-- BEGIN PROVIDED ENTRIES --

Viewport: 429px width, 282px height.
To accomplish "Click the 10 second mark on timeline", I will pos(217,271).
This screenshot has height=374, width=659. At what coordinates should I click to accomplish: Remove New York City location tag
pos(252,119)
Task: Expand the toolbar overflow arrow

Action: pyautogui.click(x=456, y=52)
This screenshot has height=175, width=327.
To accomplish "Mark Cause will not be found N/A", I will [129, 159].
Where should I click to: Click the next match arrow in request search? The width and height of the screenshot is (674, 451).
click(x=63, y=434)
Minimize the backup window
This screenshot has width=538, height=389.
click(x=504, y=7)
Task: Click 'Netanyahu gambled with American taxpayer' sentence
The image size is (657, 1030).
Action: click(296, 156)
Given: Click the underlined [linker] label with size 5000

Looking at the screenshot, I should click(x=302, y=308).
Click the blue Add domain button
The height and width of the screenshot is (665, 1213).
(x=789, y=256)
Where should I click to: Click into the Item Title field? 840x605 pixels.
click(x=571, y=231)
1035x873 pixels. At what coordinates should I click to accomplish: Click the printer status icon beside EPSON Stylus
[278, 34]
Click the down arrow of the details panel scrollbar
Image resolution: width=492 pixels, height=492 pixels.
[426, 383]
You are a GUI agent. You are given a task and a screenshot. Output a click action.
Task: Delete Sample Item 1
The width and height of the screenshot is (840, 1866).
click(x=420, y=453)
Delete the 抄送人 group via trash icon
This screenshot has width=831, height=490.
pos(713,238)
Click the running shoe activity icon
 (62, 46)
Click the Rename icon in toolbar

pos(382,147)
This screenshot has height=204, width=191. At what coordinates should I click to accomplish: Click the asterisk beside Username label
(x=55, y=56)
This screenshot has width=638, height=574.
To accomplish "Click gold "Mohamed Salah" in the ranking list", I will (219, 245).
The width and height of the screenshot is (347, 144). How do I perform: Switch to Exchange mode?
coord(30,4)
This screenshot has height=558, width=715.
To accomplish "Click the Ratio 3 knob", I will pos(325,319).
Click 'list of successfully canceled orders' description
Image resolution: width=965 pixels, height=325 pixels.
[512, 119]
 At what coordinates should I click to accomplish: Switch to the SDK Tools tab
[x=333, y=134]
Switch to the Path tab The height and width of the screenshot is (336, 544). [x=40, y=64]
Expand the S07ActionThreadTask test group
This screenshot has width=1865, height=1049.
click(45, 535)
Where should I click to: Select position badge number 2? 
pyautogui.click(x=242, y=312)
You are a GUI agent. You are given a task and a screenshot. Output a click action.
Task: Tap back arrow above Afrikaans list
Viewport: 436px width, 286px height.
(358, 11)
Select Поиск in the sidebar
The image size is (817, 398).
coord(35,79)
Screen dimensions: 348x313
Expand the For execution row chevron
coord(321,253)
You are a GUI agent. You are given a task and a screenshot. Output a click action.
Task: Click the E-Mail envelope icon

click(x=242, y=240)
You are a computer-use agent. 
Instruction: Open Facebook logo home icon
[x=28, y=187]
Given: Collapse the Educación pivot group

-- END PROVIDED ENTRIES --

__GIVEN PROBLEM__
Copy out the lines above word for word, starting with the line that contains "Task: Click 'Netanyahu" and going on through the line that contains "Switch to the Path".

__TASK SOLUTION__
Task: Click 'Netanyahu gambled with American taxpayer' sentence
The image size is (657, 1030).
Action: click(296, 156)
Given: Click the underlined [linker] label with size 5000

Looking at the screenshot, I should click(x=302, y=308).
Click the blue Add domain button
The height and width of the screenshot is (665, 1213).
(x=789, y=256)
Where should I click to: Click into the Item Title field? 840x605 pixels.
click(x=571, y=231)
1035x873 pixels. At what coordinates should I click to accomplish: Click the printer status icon beside EPSON Stylus
[278, 34]
Click the down arrow of the details panel scrollbar
Image resolution: width=492 pixels, height=492 pixels.
[426, 383]
You are a GUI agent. You are given a task and a screenshot. Output a click action.
Task: Delete Sample Item 1
The width and height of the screenshot is (840, 1866).
click(x=420, y=453)
Delete the 抄送人 group via trash icon
This screenshot has width=831, height=490.
pos(713,238)
Click the running shoe activity icon
 (62, 46)
Click the Rename icon in toolbar

pos(382,147)
This screenshot has height=204, width=191. At what coordinates should I click to accomplish: Click the asterisk beside Username label
(x=55, y=56)
This screenshot has width=638, height=574.
To accomplish "Click gold "Mohamed Salah" in the ranking list", I will (219, 245).
The width and height of the screenshot is (347, 144). How do I perform: Switch to Exchange mode?
coord(30,4)
This screenshot has height=558, width=715.
To accomplish "Click the Ratio 3 knob", I will pos(325,319).
Click 'list of successfully canceled orders' description
Image resolution: width=965 pixels, height=325 pixels.
[512, 119]
 At what coordinates should I click to accomplish: Switch to the SDK Tools tab
[x=333, y=134]
Switch to the Path tab The height and width of the screenshot is (336, 544). [x=40, y=64]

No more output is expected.